*TASK DIRECTIONS*:
Leave out the pictures and restate the rest of the data exactly.

*INFORMATION*:
+ + + +

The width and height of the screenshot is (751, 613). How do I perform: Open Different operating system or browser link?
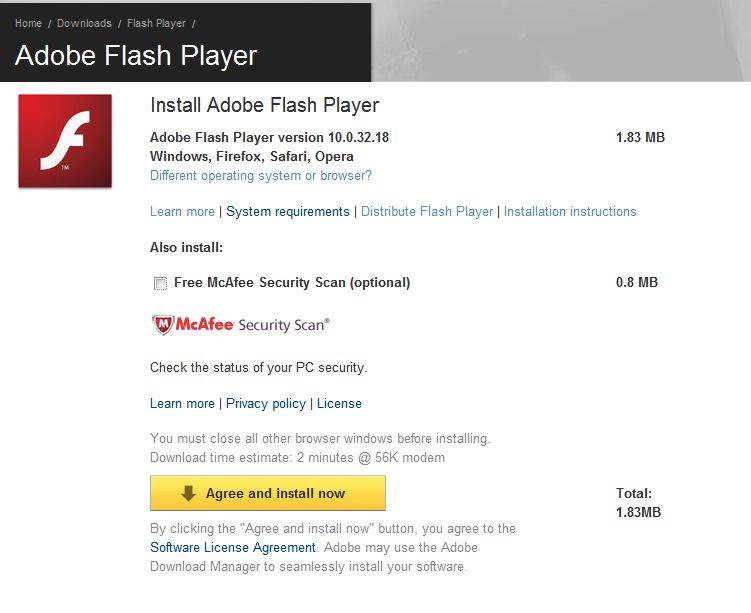pos(261,175)
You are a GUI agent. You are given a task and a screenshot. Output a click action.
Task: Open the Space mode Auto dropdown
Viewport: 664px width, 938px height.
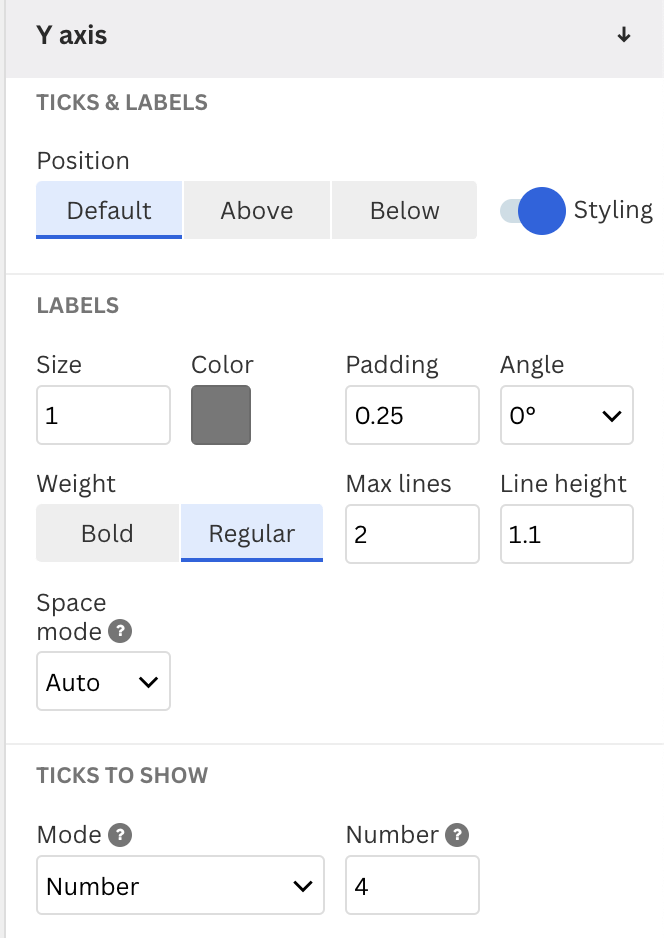pyautogui.click(x=103, y=681)
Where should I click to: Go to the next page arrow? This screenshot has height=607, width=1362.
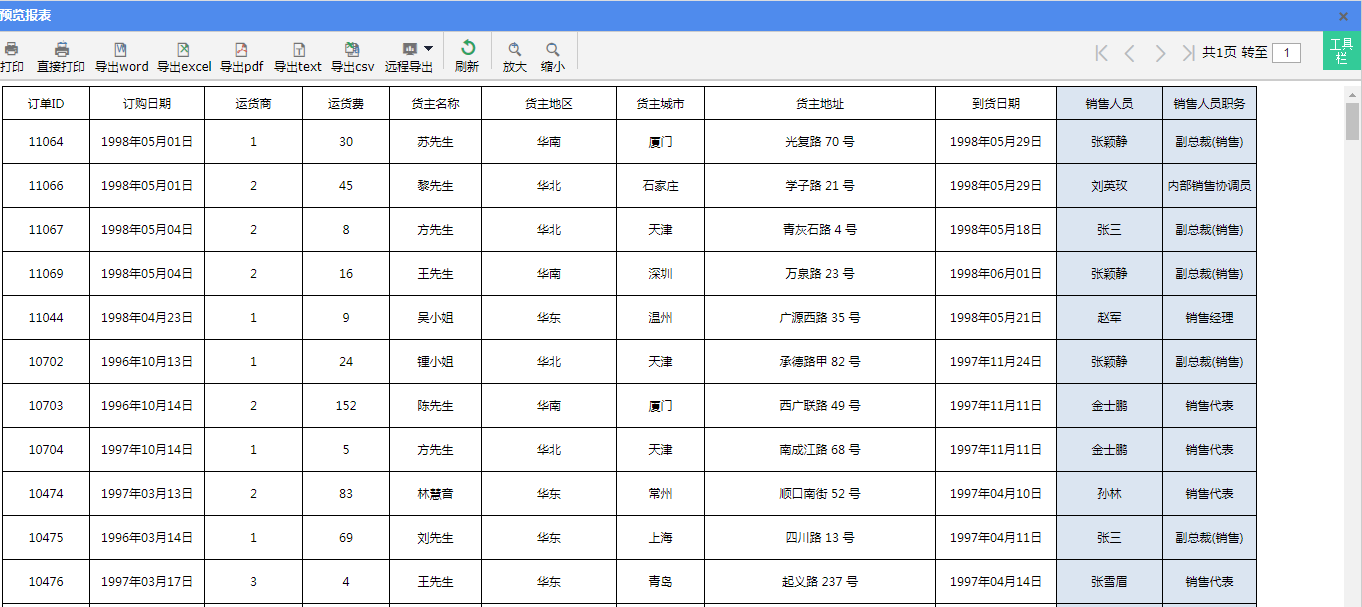tap(1160, 53)
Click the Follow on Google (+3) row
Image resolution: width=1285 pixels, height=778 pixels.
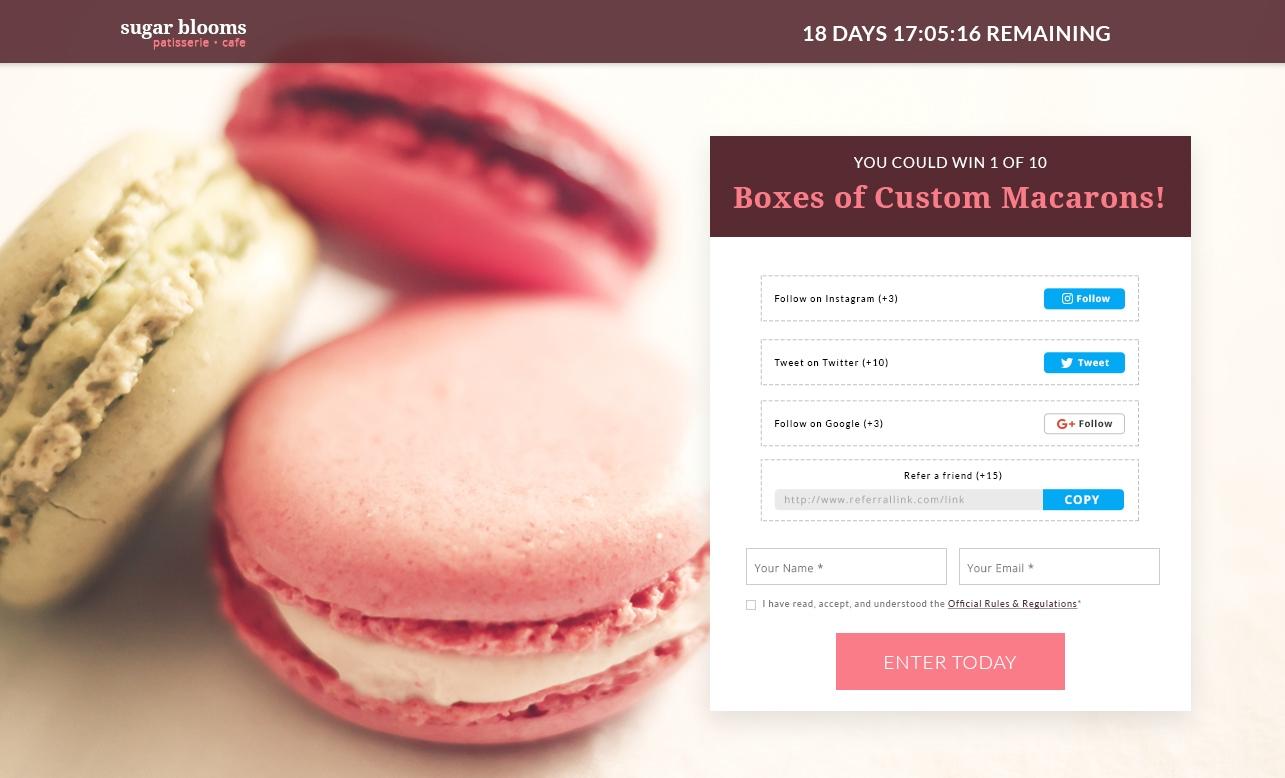pos(950,423)
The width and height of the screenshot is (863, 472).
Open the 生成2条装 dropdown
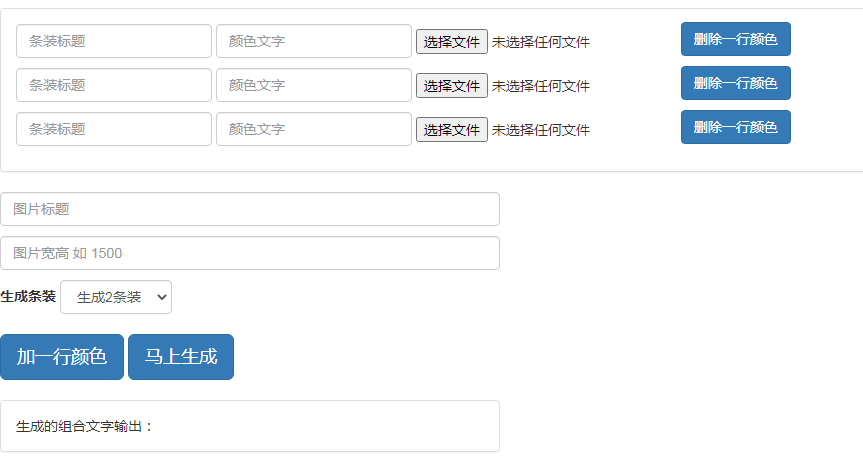tap(116, 297)
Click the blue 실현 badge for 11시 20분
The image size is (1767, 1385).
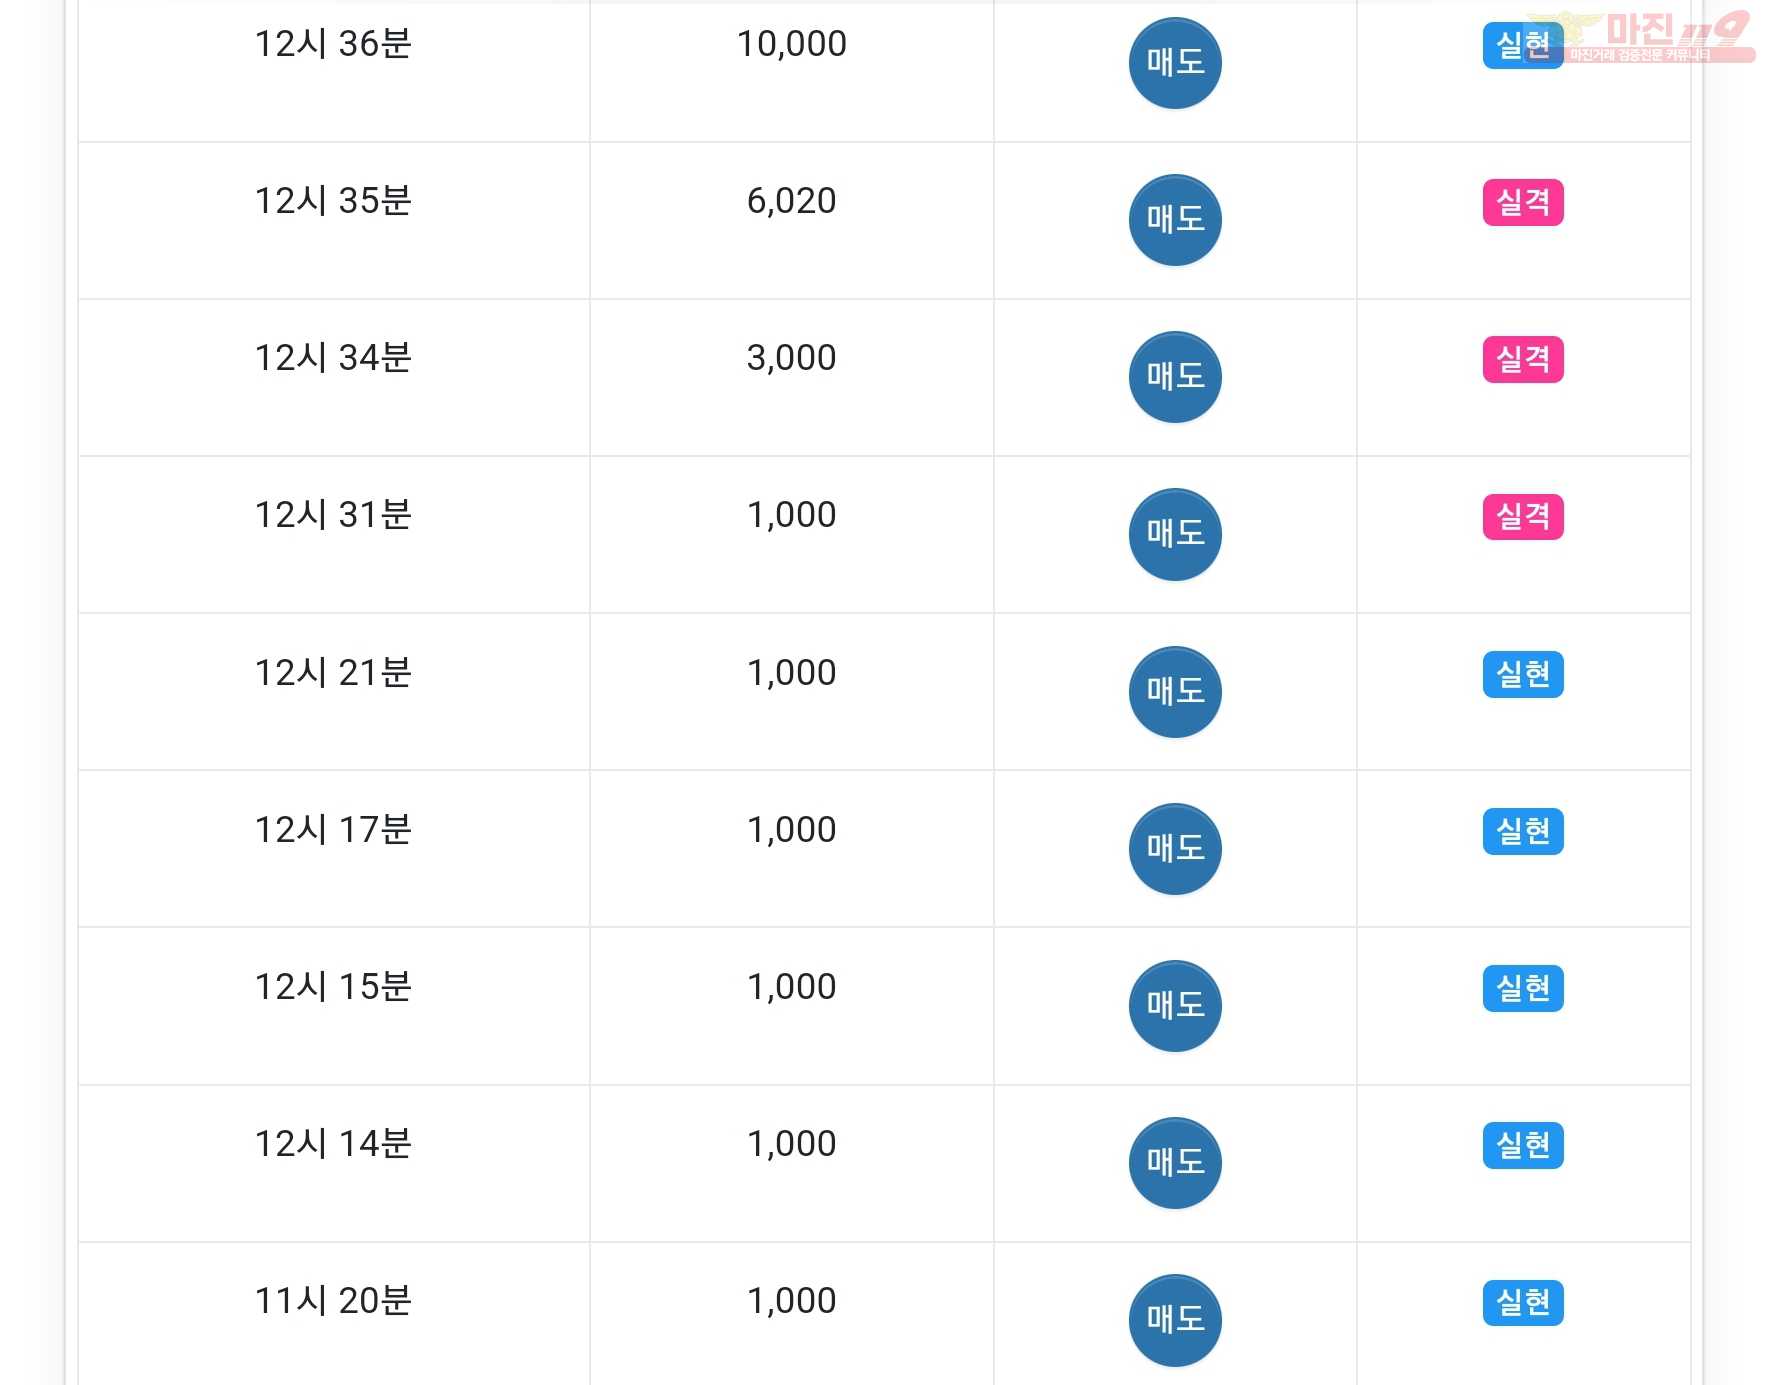click(1523, 1302)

+ + + +

*RESULT FOR THIS EXERCISE*:
The width and height of the screenshot is (751, 613). How do I perform: Open Different operating system or browser link?
pos(261,175)
You are a GUI agent. You are given a task and a screenshot. Output a click action.
Task: Open the Space mode Auto dropdown
Viewport: 664px width, 938px height.
pyautogui.click(x=103, y=681)
Where should I click to: Go to the next page arrow? This screenshot has height=607, width=1362.
tap(1160, 53)
Click the Follow on Google (+3) row
Image resolution: width=1285 pixels, height=778 pixels.
pos(950,423)
The width and height of the screenshot is (863, 472).
Open the 生成2条装 dropdown
tap(116, 297)
Click the blue 실현 badge for 11시 20분
The image size is (1767, 1385).
click(1523, 1302)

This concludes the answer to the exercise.